*Task item*
Scan the entries for the word "pixels". Every line that has it should be copied.

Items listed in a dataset
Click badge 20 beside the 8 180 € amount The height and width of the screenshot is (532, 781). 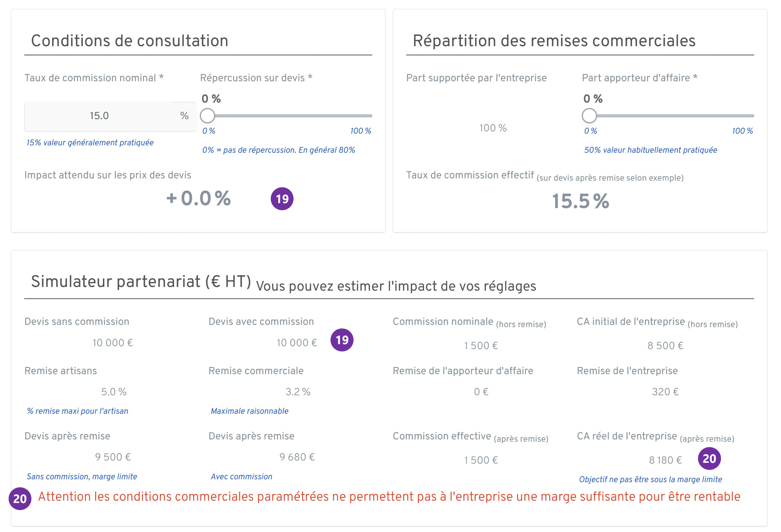pos(709,458)
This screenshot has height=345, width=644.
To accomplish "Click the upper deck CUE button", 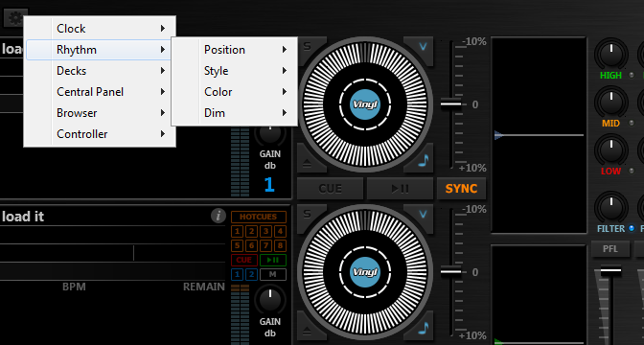I will click(331, 189).
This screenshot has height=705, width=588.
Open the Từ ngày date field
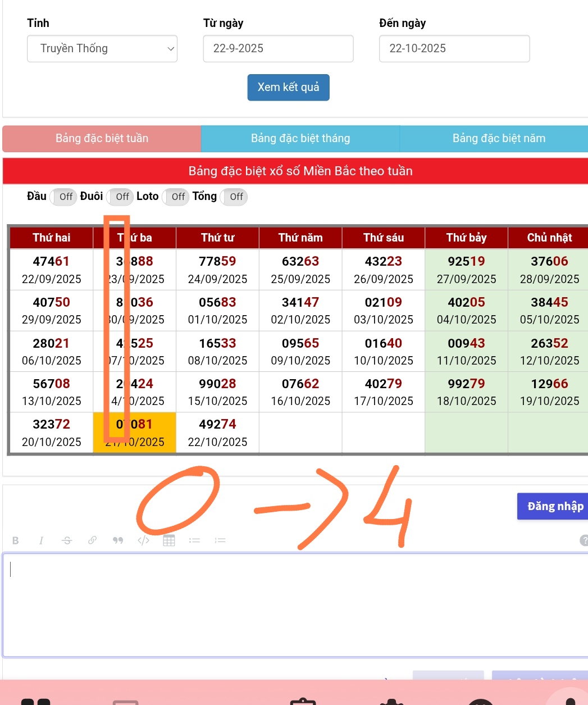point(278,49)
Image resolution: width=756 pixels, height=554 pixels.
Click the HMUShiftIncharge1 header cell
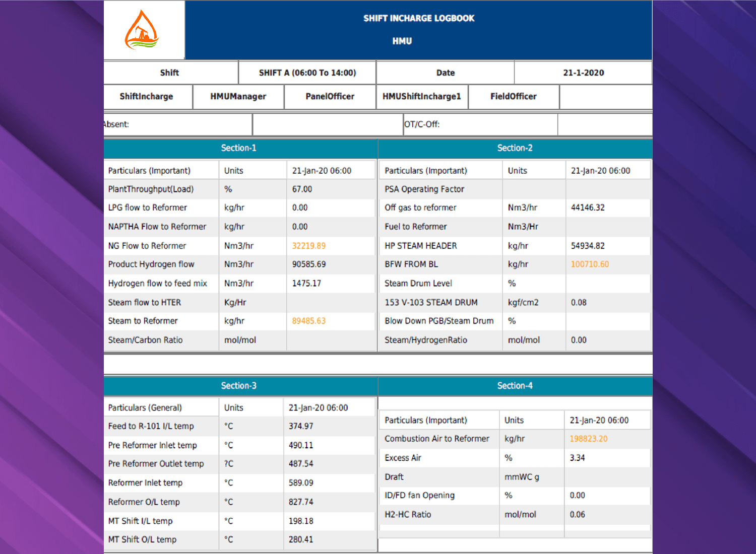click(x=421, y=97)
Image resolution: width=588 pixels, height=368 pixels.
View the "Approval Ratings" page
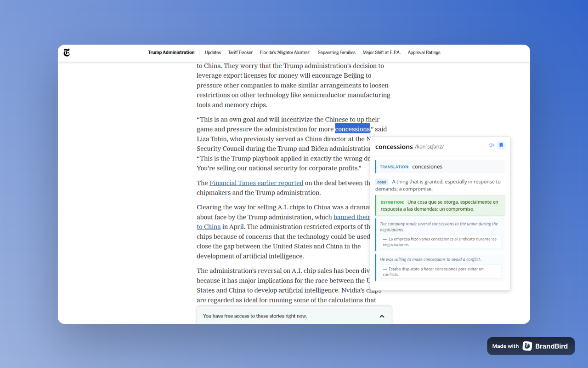pos(424,52)
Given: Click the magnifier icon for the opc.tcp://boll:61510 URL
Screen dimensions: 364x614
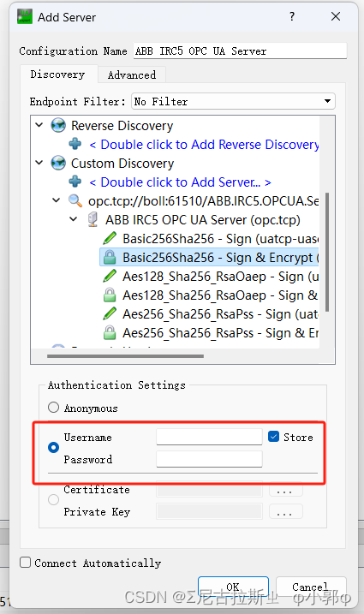Looking at the screenshot, I should (x=75, y=201).
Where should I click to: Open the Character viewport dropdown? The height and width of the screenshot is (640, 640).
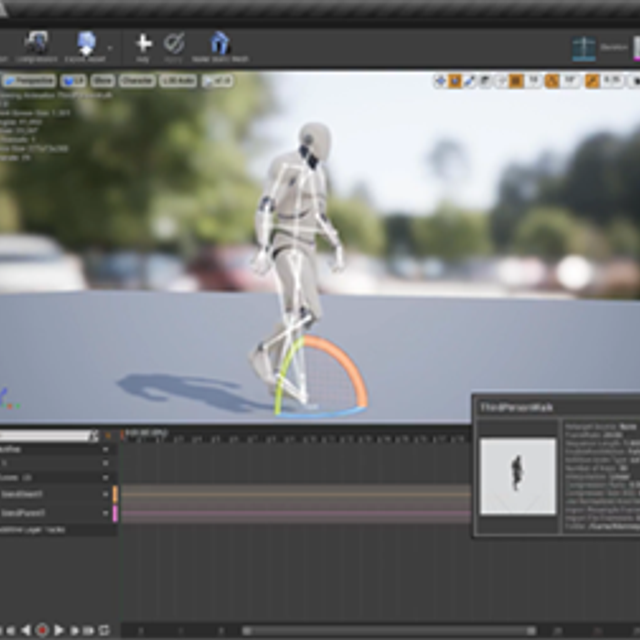137,81
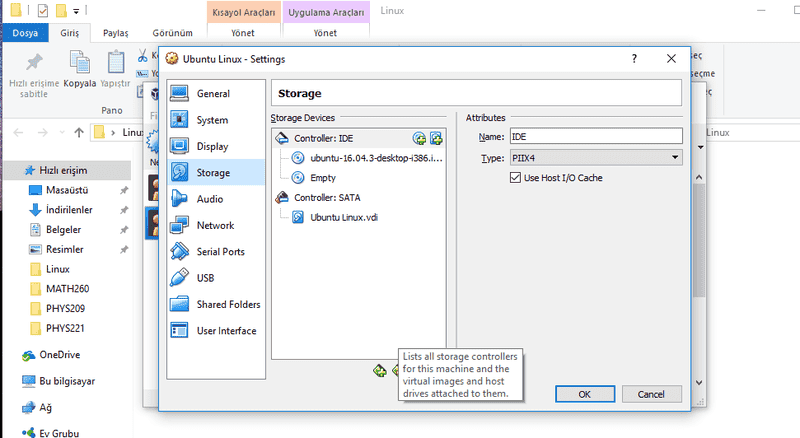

*Answer to the exercise*
Image resolution: width=756 pixels, height=554 pixels.
Image resolution: width=588 pixels, height=368 pixels.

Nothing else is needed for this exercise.